The project includes **296 comprehensive tests** covering:

- **Mathematical correctness** (83 tests): Lloyd-Max codebook properties, rotation matrix orthogonality, MSE bounds, PDF integration, centroid conditions
- **Edge cases** (35 tests): NaN/Inf vectors, empty arrays, Unicode text, dim=1/2/3, zero vectors, large batches
- **Search recall** (44 tests): Top-k recall at various k/n/dim/bits, cluster discrimination, asymmetric estimator statistics, Pearson correlation
- **Persistence** (29 tests): Save/load roundtrips, serialization formats, state consistency after add/delete cycles
- **Rigorous validation** (68 tests): Compression ratios, performance benchmarks, score ordering, reconstruction quality
- **Core functionality** (37 tests): VectorStore CRUD, quantizer operations, LangChain integration

```bash
# Run all tests
pytest tests/ -v

# Run specific test suite
pytest tests/test_math_stress.py -v     # Mathematical properties
pytest tests/test_recall_extensive.py -v # Search recall
pytest tests/test_edge_cases.py -v       # Edge cases
```

## Architecture

```
langchain-turboquant/
├── src/langchain_turboquant/
│   ├── __init__.py          # Package exports
│   ├── lloyd_max.py         # Lloyd-Max optimal codebook computation
│   ├── quantizer.py         # TurboQuantizer (PolarQuant + QJL)
│   └── vectorstore.py       # LangChain VectorStore integration
├── tests/
│   ├── test_quantizer.py    # Core quantizer tests
│   ├── test_vectorstore.py  # VectorStore API tests
│   ├── test_rigorous.py     # Rigorous validation
│   ├── test_math_stress.py  # Mathematical properties
│   ├── test_edge_cases.py   # Edge cases
│   ├── test_recall_extensive.py  # Search recall
│   └── test_persistence.py  # Persistence tests
├── examples/
│   └── rag_demo.py          # Working RAG demo (no API key needed)
├── pyproject.toml
├── LICENSE
└── README.md
```

## References

- **TurboQuant**: Zandieh et al., "TurboQuant: Redefining Efficiency of KV Cache Compression for Large Language Models" (ICLR 2026). [arXiv:2504.19874](https://arxiv.org/abs/2504.19874)
- **PolarQuant**: Zandieh et al., "PolarQuant: Achieving High-Fidelity Vector Quantization via Polar Coordinates" (AISTATS 2026). [arXiv:2502.02617](https://arxiv.org/abs/2502.02617)
- **QJL**: Zandieh et al., "QJL: 1-Bit Quantized JL Transform for KV Cache Quantization with Zero Overhead" (AAAI 2025). [arXiv:2406.03482](https://arxiv.org/abs/2406.03482)
- **LangChain**: [langchain.com](https://www.langchain.com/)

## Contributing

Contributions are welcome!

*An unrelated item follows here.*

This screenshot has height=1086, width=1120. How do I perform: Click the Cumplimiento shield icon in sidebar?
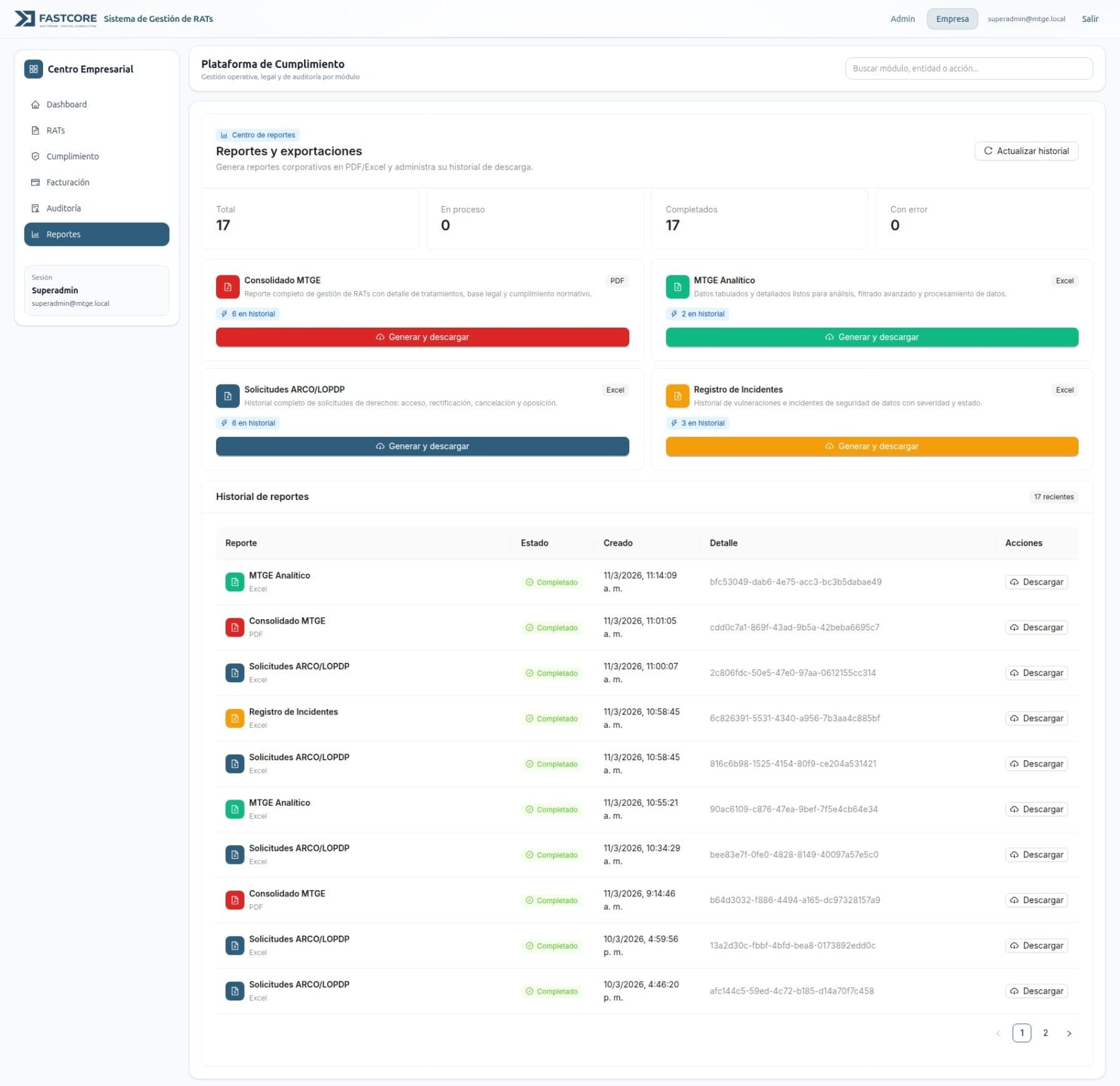click(x=36, y=157)
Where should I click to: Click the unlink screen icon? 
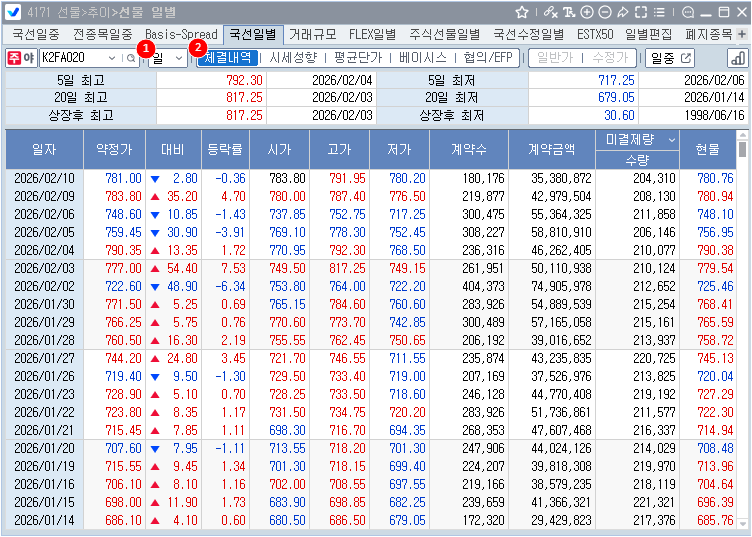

If you find a bug, have a feature request, or want to improve the code:

1. Open an [Issue](https://github.com/wjddusrb03/langchain-turboquant/issues) describing the problem or idea
2. Fork the repo and create a branch
3. Write tests for your changes
4. Submit a Pull Request

Please report any problems or suggestions in the [Issues](https://github.com/wjddusrb03/langchain-turboquant/issues) tab. All feedback is appreciated!

## License

MIT License - see [LICENSE](LICENSE) for details.